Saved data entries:

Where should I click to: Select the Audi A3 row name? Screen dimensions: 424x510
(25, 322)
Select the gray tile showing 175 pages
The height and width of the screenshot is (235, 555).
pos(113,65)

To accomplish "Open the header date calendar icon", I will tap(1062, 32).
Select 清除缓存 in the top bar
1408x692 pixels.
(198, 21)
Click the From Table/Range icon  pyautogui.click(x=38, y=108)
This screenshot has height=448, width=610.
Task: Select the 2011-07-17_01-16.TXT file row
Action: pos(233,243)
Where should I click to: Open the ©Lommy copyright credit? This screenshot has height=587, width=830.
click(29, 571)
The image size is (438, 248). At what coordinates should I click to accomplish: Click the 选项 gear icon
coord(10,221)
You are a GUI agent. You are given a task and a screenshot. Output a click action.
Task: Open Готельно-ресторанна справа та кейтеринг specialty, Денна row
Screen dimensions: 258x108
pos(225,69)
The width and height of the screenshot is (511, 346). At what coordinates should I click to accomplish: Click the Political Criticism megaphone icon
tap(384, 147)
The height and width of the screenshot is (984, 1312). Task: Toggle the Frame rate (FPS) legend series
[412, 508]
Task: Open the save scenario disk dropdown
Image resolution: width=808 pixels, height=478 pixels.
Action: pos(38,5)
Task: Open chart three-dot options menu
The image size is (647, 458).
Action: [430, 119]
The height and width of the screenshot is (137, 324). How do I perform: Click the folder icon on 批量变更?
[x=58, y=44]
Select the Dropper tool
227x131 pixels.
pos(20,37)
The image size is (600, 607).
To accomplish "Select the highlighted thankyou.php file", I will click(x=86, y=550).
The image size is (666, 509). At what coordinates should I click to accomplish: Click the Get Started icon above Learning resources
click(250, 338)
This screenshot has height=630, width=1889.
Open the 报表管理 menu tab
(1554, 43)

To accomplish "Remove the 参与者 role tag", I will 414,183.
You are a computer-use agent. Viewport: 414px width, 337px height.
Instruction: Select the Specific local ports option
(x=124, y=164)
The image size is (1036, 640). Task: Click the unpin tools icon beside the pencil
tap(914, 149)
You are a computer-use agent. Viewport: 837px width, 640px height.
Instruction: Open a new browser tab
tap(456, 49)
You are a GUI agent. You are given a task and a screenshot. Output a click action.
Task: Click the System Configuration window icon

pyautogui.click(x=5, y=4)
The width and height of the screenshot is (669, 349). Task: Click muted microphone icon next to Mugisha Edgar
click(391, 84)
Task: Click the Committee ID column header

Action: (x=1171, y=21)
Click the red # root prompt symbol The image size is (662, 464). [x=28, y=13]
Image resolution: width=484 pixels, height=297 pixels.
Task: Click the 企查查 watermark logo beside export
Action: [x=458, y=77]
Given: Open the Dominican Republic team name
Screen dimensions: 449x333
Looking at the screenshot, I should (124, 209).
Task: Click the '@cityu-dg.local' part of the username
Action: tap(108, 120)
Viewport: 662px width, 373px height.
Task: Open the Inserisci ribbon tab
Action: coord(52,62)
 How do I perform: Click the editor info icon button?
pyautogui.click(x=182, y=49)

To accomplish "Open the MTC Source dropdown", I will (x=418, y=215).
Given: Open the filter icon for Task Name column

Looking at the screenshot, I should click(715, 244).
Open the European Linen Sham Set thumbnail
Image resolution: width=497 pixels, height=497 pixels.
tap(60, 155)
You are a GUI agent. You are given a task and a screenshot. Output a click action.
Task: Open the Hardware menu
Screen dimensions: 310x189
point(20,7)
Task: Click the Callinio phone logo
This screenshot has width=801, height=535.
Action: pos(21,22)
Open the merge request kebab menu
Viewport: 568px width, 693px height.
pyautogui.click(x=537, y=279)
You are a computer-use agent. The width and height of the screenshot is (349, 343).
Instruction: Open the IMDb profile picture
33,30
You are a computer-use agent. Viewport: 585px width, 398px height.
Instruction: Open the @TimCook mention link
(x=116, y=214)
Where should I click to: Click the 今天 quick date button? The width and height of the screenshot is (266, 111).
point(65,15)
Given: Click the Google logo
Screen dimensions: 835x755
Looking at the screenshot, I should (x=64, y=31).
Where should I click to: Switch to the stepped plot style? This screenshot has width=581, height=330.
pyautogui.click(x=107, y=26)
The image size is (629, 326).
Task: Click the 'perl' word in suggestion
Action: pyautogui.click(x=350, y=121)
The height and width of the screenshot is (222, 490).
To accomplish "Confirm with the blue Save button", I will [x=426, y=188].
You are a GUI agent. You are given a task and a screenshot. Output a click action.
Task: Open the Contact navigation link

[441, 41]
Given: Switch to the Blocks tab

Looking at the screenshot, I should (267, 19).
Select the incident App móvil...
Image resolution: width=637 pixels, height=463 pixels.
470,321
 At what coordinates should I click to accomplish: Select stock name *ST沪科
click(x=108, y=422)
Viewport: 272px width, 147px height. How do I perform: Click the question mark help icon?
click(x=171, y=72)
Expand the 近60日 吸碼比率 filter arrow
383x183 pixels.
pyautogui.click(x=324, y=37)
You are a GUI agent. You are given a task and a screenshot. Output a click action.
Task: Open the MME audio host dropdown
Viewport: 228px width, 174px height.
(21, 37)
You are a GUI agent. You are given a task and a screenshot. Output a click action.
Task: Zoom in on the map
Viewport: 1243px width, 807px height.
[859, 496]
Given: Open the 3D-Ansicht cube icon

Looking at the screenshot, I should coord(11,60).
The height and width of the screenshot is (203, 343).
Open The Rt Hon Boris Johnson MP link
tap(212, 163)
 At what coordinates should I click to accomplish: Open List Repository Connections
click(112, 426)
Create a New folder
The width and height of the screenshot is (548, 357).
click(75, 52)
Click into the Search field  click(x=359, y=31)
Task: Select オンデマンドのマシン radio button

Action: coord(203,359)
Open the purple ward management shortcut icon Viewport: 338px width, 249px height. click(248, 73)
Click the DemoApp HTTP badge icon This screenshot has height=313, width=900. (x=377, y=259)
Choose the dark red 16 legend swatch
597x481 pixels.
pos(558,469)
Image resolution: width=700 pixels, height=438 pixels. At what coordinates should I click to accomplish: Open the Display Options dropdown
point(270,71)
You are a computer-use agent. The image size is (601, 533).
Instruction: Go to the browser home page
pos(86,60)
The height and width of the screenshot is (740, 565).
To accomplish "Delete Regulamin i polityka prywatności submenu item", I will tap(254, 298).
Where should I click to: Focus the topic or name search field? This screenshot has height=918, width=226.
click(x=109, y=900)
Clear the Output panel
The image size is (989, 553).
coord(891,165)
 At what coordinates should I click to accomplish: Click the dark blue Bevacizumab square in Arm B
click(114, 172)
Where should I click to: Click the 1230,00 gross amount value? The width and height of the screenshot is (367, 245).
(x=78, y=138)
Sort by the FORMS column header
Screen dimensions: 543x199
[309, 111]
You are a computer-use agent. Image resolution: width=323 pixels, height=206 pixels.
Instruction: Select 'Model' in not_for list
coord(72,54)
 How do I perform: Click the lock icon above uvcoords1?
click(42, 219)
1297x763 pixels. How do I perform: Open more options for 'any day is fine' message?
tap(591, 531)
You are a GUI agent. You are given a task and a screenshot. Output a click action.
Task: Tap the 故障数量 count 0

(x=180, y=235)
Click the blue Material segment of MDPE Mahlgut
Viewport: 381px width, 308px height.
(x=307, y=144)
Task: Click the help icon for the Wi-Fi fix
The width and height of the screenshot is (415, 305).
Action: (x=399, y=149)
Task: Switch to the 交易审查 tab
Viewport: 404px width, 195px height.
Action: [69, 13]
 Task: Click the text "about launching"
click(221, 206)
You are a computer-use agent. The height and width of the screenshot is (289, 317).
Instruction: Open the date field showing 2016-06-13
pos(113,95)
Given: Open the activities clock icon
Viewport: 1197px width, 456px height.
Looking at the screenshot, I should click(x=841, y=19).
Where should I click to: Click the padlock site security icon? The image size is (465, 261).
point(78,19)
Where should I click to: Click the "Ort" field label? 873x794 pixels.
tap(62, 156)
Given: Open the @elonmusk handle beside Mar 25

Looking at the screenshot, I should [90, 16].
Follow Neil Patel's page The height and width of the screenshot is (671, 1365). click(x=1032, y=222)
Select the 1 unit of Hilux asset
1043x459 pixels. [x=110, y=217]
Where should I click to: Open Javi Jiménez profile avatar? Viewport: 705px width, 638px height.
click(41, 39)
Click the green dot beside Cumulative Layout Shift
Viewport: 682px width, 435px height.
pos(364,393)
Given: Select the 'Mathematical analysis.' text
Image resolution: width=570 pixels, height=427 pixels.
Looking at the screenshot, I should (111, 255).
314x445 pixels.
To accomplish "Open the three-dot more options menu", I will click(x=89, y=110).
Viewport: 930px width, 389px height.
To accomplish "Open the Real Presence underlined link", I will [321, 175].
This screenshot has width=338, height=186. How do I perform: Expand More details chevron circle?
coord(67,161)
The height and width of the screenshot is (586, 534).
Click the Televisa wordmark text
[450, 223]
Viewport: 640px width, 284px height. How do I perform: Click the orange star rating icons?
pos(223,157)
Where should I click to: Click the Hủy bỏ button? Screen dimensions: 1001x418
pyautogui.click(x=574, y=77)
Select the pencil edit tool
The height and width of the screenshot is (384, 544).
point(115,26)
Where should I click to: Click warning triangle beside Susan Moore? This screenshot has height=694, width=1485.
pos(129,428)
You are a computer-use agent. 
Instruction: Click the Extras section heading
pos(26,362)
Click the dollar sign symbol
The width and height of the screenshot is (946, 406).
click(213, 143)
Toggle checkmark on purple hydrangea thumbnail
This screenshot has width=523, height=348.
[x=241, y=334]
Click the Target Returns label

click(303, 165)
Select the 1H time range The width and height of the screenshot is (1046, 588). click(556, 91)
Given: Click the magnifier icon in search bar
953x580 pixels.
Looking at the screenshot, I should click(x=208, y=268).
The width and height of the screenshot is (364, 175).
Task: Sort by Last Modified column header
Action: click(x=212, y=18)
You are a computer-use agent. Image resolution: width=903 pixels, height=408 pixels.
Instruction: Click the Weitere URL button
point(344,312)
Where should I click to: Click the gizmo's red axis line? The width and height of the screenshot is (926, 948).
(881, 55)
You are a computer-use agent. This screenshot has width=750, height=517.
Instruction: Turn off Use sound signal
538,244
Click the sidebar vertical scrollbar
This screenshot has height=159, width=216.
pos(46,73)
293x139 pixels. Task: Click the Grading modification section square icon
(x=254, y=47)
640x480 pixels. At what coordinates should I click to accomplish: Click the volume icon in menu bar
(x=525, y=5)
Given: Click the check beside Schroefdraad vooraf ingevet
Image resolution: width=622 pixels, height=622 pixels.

— What you need to do —
Gather every line from the entries above where the word "purple" appears, and copy them.

— Output for this task —
Open the purple ward management shortcut icon Viewport: 338px width, 249px height. click(248, 73)
Toggle checkmark on purple hydrangea thumbnail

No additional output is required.